Planning next year’s family vacation is long-range thinking, but it’s nothing compared to long term plans of automakers. It takes as many as five years to get a new car model from concept, engineering, and design into production and onto showroom floors. Here’s a glimpse at the visions of some automakers.
Volvo is replacing its S80 luxury sedan in late 2015 with a more luxurious model, which may be renamed S90, and also be available as a coupe. The S60 compact sedan is to be redesigned in 2016 or 2017. According to Automotive News, Volvo also will offer a new family of fuel-efficient “eco” engines in 2016 models.
Global attention on Volvo’s concept cars has been intensifying. The Concept Estate echoes the design of the Volvo 1800 ES from the early 1970s.
“The 1800-models are iconic Volvos, renowned for their beautiful forms and detailing. However, using elements from their exterior and interior has nothing to do with being retro. We are using these subtle links to a glorious past to create a future in which sheer beauty becomes a recognized part of Volvo’s identity,” says Thomas Ingenlath, senior vice president design at Volvo Car Group.

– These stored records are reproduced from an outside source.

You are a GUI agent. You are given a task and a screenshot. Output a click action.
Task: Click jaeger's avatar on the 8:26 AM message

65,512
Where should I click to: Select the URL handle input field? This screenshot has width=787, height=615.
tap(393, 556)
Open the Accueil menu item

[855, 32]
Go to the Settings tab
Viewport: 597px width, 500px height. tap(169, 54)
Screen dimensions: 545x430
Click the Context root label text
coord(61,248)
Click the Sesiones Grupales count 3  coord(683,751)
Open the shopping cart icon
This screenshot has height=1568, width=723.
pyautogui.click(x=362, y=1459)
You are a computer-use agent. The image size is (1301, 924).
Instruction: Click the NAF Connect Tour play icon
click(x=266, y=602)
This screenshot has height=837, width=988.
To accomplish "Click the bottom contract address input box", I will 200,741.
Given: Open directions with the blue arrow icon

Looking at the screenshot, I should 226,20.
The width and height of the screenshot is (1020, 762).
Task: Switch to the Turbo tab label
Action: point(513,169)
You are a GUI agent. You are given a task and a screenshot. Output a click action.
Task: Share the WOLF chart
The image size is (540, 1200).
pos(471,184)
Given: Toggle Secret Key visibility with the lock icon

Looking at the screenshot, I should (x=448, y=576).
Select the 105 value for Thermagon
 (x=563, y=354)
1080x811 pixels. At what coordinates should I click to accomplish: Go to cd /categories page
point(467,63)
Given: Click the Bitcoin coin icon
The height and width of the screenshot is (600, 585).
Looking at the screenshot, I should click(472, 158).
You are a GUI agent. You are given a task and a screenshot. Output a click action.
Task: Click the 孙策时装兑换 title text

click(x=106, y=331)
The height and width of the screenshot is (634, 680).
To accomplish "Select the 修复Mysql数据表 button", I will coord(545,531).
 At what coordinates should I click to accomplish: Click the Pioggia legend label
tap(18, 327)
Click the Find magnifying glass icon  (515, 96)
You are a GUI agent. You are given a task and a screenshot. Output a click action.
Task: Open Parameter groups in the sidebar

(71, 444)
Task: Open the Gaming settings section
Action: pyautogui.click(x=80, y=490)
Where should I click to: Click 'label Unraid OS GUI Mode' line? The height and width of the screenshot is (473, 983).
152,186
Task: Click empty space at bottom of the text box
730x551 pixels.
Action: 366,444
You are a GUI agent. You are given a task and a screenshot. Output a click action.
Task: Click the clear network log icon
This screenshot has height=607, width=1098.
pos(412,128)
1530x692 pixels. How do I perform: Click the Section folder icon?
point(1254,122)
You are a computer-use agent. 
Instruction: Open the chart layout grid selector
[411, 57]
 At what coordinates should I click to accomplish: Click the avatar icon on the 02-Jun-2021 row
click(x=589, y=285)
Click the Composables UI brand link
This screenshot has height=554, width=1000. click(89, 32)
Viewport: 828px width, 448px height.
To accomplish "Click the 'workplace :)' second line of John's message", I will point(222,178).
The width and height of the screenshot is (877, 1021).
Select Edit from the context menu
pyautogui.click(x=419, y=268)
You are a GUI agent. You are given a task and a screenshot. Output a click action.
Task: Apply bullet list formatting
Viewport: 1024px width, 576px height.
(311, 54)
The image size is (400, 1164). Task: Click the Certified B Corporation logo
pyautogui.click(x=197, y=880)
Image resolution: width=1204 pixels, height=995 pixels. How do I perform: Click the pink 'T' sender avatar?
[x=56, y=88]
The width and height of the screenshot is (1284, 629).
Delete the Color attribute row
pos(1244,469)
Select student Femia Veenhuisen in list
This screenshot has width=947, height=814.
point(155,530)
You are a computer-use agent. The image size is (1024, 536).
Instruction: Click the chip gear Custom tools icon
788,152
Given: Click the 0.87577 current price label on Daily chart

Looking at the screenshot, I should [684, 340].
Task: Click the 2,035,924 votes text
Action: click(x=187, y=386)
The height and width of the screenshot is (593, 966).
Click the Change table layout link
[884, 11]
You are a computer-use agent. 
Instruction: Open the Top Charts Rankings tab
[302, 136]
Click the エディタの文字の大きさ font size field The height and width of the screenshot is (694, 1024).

Hyundai is redesigning the Equus luxury sedan in 2016, and the Santa Fe sport utility vehicle in 2018. Redesigns usually mean new aerodynamic styling and the promise of such new features as a high-tech safety system that don’t even exist right now. Hyundai also is introducing a plug-in hybrid version of its best-selling Sonata sedan in late 2015 as a 2016 model.
Hyundai also has announced a Veloster redesign for 2017, which should put to end the rumors of sport coupe’s demise. This spunky and affordable little car has been gaining fans in multiple sections of the marketing spectrum, from Millennials to their retired Baby Boomer parents.
Kia is redesigning its top-selling Optima sedan in 2015, and promises that several other models are being re-engineered for 2016. There’s a big difference between a redesign and re-engineering. Redesign is more like adding a fresh coat of paint to the walls, or a new tie or necklace to update a favorite suit. Re-engineering is more like hiring a decorator or landscaper to rip out everything and start over.
In the automotive world, re-engineering usually starts with a new powertrain. Expect the Kia Sportage and Cadenza sedan to be re-engineered in 2016.
In 2018, Kia also is planning to redesign the horribly named K900 luxury sedan, which made its debut just this year. Hopefully, they’ll also redesign the name so it doesn’t sound something like a dog’s name.
The ongoing General Motors recalls and headlines about faulty ignition switches have slowed down the GM pipeline. Nevertheless, Buick is introducing a new midsize crossover in 2015, and if things work out, a new convertible based on an Opel model popular in Europe.
You can also expect some news from Cadillac. Although nothing has been announced so far, look for retooling of Cadillac’s best-selling compact ATS and full-size XTS models, as well as some aggressive and innovative marketing.
You can expect some news from Lincoln from its new chief, Kumar Galhotra, who has been the beleaguered brand’s VP of engineering. Before that, he headed up Ford’s Asia and Pacific region, so I predict we’ll be seeing new, smaller Lincoln models suitable for both North America and the growing luxury market in China.
Honda is redesigning both the Fit subcompact and the new HR-V crossover for 2017. Lexus plans to freshen both its CT and ES model lines in 2017, along with new engine choices for the popular IS sedan. Lexus also reportedly has fast-tracked production of the LF-LC, a hybrid-powered sports coupe. Expect it to arrive in 2017 as a 2018 model, with a price tag around $120,000.
And, finally, anticipate a new midsize SUV from Volkswagen in 2016 that could be the death knell for the Tiguan, which has never caught on with buyers in North America. The good news is that, while we do not know the name yet, we do know that it will be manufactured at the VW factory in Chattanooga, Tenn.
— Evelyn Kanter, Motor Matters
Manufacturer Photo: Volvo is the company that redefined the estate car by combining functionality, sturdiness and practicality with performance. The Volvo Concept Estate’s most striking interior design feature is its simplicity. The traditional selection of buttons and controls have been replaced by one large tablet-like touch screen control panel in the center console, bringing the interior firmly into the 21st century.